EXERCISE BRIEF —
Copy, exactly and without additions, every line in the records below from the one holding "Given: Click the bold post index number 15" through the one holding "The width and", both ends included.

DATA PROVIDED —

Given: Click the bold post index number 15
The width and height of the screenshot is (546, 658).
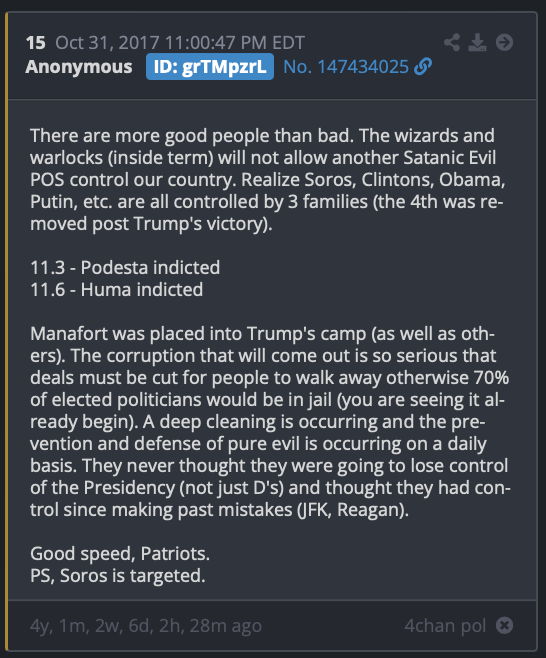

...

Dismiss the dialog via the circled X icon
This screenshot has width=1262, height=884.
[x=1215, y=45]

SOLUTION FOR THIS EXERCISE —
Given: Click the bold post index number 15
The width and height of the screenshot is (546, 658).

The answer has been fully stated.